The source didn’t have first-hand knowledge of this incident but based their assessment on knowledge of the NSA’s operation and its background with Tor.

Indeed, SEI derives funding from the U.S. Department of Defense. SEI also runs the highly vaunted CERT, or Computer Emergency Response Team, which helps the feds and the private sector combat computer crimes, working closely with the Department of Homeland Security on cybersecurity issues.

As for Tor itself, that technology was spun out from the U.S. Naval Research Laboratory.

CMU received a $2 million grant from the NSA in late April to kick off an extensive joint research endeavor called a “lablet” on the hot topic of Science of Security, of SoS. That money is being used by a team of 15 CMU computer science researchers and NSA engineers to launch a small lab, or lablet, initiative.

A CMU spokesperson declined to speak about the cancellation and sent this email to VentureBeat early Wednesday, saying only, “We are not able to comment about Tor. Thanks.” Sounds like a gag order to us.

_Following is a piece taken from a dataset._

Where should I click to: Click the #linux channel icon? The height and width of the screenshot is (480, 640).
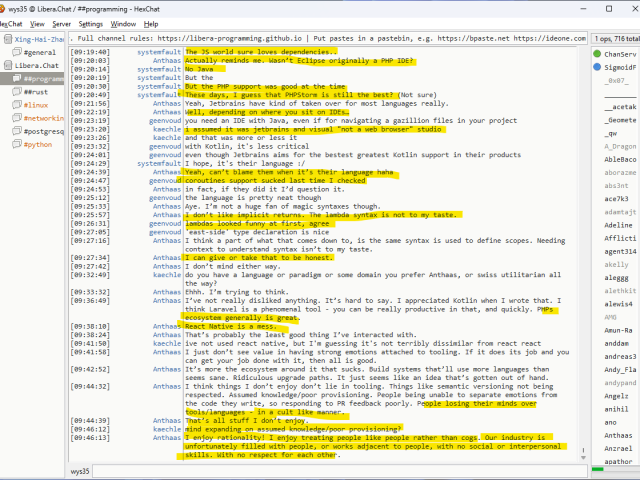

Tor has long been a thorn in the NSA’s side because it allows people to communicate freely without fear of interception. According to sources in the intelligence community, Tor is one of the best methods to communicate anonymously because it makes it nearly impossible to get a read on where the traffic is originating from or what’s included in the message.

To be sure, Tor has its vulnerabilities. The NSA likely put the screws to CMU to back off, the former intelligence official said, and there are two probable reasons: either to protect its own use of Tor or to ensure that knowledge of how to crack Tor remains within a more limited circle.

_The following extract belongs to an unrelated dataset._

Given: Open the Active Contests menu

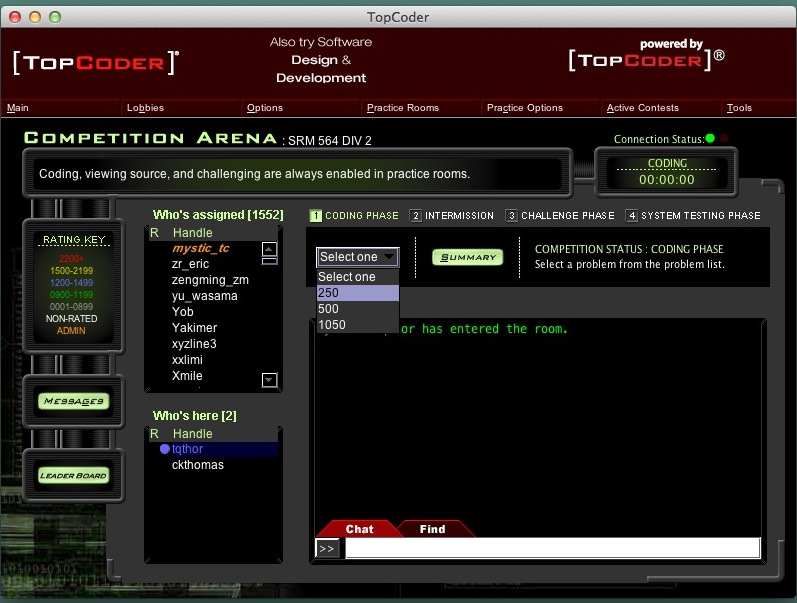Looking at the screenshot, I should coord(642,108).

Tor and its variants are used by U.S. intelligence case officers operating in the field to communicate securely wherever they may be — but it is likely also being used by some terrorists, drug dealers, and pedophiles, according to the former intelligence official.

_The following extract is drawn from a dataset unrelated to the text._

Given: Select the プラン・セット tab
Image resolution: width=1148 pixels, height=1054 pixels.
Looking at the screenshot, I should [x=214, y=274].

“So this paper [at Black Hat] could show how adversaries are controlling the nodes in order to enter and exit Tor. This could allow adversaries to figure out who the two communication partners are,” the source said.

Tor, which stands for The Onion Router, wraps messages in encryption and then hands them off to another Tor user. But before it reaches the intended participant, the message bounces around the Tor network. Eventually, the message finds its way to the endpoint.

NSA officials, as the Edward Snowden leaks showed, have a hard time dealing with it.

“If you’re a drug dealer, or into child pornography, or want to hire somebody to murder your wife, Tor is a great way to do it,” the former intelligence official said.